** START OF DATASET ROWS **
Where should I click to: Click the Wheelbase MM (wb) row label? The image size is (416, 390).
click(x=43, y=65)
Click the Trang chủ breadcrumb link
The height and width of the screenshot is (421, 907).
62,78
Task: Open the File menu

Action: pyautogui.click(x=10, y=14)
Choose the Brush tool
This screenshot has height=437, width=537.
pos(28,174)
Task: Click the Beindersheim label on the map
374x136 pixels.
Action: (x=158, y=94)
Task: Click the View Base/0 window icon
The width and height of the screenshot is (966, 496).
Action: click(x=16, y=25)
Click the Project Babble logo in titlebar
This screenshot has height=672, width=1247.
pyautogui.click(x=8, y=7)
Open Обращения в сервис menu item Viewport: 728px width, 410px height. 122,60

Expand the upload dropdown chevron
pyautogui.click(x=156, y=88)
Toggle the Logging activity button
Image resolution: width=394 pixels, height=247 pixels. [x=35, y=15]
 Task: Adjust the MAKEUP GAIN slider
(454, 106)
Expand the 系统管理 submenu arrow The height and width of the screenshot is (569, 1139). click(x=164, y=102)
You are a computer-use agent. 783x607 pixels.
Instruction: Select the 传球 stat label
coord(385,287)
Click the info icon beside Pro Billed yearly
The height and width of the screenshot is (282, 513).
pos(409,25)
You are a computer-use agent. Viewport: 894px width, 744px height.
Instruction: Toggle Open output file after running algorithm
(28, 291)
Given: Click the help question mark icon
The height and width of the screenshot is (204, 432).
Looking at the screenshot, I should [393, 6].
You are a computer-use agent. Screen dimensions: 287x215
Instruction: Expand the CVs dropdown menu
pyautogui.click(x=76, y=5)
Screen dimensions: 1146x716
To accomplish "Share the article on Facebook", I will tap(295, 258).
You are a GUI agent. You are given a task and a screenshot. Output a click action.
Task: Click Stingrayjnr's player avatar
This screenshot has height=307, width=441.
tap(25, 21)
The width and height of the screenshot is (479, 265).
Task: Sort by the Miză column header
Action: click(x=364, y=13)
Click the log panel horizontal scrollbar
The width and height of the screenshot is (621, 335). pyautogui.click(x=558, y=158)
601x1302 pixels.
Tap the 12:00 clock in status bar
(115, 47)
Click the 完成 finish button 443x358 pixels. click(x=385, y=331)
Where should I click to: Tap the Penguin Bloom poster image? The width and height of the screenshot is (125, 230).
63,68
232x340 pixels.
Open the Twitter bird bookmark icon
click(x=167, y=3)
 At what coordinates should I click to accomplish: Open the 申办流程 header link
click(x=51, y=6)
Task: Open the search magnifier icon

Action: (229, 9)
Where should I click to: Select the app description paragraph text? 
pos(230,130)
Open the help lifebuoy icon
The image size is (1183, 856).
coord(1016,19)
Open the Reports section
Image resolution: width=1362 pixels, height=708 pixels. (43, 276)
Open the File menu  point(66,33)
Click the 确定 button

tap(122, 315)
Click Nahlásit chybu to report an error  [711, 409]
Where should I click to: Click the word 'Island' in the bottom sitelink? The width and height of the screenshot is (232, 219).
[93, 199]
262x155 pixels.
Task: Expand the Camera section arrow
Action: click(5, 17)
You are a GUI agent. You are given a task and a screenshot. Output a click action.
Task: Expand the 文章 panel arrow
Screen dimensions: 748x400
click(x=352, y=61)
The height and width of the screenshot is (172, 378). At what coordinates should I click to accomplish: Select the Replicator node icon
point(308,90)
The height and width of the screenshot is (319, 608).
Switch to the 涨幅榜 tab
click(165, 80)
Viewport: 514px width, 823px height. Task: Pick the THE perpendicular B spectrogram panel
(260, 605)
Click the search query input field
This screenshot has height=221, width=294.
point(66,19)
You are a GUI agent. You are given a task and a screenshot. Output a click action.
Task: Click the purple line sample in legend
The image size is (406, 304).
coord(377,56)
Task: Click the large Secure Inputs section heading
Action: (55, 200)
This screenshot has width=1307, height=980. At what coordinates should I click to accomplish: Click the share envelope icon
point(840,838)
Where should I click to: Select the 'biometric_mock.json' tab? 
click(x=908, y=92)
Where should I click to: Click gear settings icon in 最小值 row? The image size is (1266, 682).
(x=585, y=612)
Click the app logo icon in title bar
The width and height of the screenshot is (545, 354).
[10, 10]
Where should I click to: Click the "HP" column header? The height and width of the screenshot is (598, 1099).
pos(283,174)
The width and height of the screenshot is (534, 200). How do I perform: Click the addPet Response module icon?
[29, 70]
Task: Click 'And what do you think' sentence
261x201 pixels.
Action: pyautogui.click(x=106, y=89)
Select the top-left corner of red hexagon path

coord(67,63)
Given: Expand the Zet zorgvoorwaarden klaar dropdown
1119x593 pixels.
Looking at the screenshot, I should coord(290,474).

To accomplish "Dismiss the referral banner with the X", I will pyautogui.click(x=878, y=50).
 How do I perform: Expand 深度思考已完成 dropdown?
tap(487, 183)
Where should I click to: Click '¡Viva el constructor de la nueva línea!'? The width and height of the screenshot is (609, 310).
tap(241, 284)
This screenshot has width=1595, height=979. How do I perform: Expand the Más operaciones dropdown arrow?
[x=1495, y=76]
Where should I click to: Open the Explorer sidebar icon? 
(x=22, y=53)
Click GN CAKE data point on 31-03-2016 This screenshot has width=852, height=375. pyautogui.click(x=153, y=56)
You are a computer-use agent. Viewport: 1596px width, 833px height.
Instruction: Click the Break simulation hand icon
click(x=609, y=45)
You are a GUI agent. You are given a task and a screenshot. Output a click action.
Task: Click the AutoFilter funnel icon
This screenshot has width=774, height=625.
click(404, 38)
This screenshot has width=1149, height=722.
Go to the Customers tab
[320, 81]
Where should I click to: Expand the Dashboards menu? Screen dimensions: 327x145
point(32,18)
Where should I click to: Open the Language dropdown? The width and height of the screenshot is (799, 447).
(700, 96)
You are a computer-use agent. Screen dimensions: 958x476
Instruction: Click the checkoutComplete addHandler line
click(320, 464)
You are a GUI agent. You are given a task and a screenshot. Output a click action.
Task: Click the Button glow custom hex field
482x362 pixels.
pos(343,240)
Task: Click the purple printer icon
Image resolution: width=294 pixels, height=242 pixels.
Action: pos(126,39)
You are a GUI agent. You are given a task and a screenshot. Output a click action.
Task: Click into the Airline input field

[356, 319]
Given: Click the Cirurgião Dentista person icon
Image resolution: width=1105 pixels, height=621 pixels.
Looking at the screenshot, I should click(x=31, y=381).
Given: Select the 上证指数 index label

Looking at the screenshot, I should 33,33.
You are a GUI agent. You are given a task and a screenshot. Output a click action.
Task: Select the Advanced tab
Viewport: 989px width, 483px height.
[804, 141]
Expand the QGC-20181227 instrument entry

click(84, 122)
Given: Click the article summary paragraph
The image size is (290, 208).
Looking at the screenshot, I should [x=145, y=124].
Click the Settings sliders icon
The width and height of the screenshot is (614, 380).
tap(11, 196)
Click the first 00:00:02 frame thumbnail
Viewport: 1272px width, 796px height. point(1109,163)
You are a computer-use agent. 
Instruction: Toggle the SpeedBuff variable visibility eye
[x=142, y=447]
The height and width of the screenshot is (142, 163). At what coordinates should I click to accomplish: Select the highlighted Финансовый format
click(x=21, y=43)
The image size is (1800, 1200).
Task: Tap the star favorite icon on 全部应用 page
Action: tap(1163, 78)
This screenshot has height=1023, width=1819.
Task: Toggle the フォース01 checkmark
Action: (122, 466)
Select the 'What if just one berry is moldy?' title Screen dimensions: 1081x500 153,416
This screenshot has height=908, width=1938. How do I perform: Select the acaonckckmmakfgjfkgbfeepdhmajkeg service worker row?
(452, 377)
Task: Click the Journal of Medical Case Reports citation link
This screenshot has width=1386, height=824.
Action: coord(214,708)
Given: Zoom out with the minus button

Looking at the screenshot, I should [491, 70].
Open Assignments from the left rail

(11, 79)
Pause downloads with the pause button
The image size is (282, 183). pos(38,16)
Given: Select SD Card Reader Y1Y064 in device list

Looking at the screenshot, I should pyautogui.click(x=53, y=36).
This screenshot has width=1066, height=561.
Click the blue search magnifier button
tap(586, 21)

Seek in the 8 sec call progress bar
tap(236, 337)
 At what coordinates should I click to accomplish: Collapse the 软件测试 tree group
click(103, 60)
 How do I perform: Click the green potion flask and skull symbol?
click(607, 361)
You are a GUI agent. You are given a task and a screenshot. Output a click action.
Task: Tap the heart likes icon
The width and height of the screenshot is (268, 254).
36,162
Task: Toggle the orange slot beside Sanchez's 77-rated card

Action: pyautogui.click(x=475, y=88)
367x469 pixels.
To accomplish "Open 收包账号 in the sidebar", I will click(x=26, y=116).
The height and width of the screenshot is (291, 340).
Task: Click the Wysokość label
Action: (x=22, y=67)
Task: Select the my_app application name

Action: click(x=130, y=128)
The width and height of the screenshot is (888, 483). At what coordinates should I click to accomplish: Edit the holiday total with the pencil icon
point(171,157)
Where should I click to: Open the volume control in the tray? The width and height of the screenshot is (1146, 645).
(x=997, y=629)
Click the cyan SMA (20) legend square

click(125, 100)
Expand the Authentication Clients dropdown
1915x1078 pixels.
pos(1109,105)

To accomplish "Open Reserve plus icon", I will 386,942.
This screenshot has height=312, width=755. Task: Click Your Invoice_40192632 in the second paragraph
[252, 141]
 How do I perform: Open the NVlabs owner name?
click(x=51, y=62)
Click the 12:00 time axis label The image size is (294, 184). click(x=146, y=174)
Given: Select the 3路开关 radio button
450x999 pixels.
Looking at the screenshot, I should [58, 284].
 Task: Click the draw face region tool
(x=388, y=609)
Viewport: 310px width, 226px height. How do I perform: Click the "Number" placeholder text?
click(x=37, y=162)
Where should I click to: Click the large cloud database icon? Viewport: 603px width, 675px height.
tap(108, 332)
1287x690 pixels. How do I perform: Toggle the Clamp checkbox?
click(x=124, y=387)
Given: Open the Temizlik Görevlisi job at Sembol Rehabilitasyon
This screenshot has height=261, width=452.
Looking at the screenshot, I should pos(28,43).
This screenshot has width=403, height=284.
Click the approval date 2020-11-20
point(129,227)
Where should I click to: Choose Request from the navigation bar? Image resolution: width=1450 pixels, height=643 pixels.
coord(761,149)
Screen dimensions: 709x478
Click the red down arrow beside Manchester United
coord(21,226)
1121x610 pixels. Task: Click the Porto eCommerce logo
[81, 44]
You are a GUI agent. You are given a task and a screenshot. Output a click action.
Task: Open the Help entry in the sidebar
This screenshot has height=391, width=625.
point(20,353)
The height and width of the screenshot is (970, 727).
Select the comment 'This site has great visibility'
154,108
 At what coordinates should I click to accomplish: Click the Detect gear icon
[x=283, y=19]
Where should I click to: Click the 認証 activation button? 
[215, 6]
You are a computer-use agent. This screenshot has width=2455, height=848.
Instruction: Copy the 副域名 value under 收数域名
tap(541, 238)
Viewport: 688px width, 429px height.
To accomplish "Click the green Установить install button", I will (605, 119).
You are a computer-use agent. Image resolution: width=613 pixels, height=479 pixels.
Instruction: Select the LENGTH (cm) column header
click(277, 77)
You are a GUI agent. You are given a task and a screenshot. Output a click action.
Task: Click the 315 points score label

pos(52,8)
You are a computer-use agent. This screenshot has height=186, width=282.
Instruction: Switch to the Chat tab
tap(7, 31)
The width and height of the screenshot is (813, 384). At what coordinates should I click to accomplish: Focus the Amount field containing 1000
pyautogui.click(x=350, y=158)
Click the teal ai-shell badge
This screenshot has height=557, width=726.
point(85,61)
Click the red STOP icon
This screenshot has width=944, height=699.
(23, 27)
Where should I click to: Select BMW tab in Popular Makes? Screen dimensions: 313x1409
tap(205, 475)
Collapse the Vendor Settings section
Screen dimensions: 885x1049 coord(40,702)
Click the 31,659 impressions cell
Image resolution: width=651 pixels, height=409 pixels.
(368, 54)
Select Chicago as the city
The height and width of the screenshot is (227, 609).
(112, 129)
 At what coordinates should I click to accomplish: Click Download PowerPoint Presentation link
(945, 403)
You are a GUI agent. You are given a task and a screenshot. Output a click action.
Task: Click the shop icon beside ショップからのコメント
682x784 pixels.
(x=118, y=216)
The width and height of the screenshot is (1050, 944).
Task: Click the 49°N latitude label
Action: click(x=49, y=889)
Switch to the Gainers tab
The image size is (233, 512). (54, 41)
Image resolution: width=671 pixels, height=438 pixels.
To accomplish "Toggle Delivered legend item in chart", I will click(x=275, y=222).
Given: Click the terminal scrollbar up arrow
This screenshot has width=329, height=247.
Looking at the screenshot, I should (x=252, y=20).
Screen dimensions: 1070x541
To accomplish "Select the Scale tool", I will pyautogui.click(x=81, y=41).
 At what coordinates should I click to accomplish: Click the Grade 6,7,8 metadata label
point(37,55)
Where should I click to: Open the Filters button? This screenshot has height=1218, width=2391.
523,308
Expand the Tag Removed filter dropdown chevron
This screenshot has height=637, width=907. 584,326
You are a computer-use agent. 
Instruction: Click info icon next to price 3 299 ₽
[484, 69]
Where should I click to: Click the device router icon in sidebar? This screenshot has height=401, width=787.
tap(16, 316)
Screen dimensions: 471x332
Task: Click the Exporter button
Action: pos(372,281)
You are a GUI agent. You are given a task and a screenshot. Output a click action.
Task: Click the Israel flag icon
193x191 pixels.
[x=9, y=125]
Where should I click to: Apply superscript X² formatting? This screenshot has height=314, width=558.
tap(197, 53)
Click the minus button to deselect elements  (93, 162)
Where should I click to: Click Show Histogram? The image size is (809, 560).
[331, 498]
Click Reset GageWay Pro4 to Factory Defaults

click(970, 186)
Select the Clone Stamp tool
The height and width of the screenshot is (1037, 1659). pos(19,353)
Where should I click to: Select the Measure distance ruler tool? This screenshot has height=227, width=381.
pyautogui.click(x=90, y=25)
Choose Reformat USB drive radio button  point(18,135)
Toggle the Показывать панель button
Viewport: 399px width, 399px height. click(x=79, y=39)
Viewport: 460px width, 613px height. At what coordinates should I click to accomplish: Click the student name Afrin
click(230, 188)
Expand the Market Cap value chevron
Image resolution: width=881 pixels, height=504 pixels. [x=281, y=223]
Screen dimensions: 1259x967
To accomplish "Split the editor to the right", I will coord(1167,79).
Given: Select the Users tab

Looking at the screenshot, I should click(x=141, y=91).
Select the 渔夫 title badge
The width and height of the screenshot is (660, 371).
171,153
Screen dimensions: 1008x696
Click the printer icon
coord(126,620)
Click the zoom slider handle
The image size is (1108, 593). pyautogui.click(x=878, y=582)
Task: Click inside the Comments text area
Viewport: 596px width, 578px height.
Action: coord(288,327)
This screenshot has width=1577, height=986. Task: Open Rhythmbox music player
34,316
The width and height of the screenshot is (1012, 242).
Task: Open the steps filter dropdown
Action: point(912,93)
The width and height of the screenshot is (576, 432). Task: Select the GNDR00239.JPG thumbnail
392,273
** END OF DATASET ROWS **
DIRECTION: Please return the lines starting with the line that contains "Where should I click to: Select the 'biometric_mock.json'" and going on through the line that contains "click(x=609, y=45)", copied without any change.

WRITTEN ANSWER:
Where should I click to: Select the 'biometric_mock.json' tab? 
click(x=908, y=92)
Where should I click to: Click gear settings icon in 最小值 row? The image size is (1266, 682).
(x=585, y=612)
Click the app logo icon in title bar
The width and height of the screenshot is (545, 354).
[10, 10]
Where should I click to: Click the "HP" column header? The height and width of the screenshot is (598, 1099).
pos(283,174)
The width and height of the screenshot is (534, 200). How do I perform: Click the addPet Response module icon?
[29, 70]
Task: Click 'And what do you think' sentence
261x201 pixels.
Action: pyautogui.click(x=106, y=89)
Select the top-left corner of red hexagon path

coord(67,63)
Given: Expand the Zet zorgvoorwaarden klaar dropdown
1119x593 pixels.
Looking at the screenshot, I should coord(290,474).

To accomplish "Dismiss the referral banner with the X", I will pyautogui.click(x=878, y=50).
 How do I perform: Expand 深度思考已完成 dropdown?
tap(487, 183)
Where should I click to: Click '¡Viva el constructor de la nueva línea!'? The width and height of the screenshot is (609, 310).
tap(241, 284)
This screenshot has width=1595, height=979. How do I perform: Expand the Más operaciones dropdown arrow?
[x=1495, y=76]
Where should I click to: Open the Explorer sidebar icon? 
(x=22, y=53)
Click GN CAKE data point on 31-03-2016 This screenshot has width=852, height=375. pyautogui.click(x=153, y=56)
You are a computer-use agent. Viewport: 1596px width, 833px height.
Instruction: Click the Break simulation hand icon
click(x=609, y=45)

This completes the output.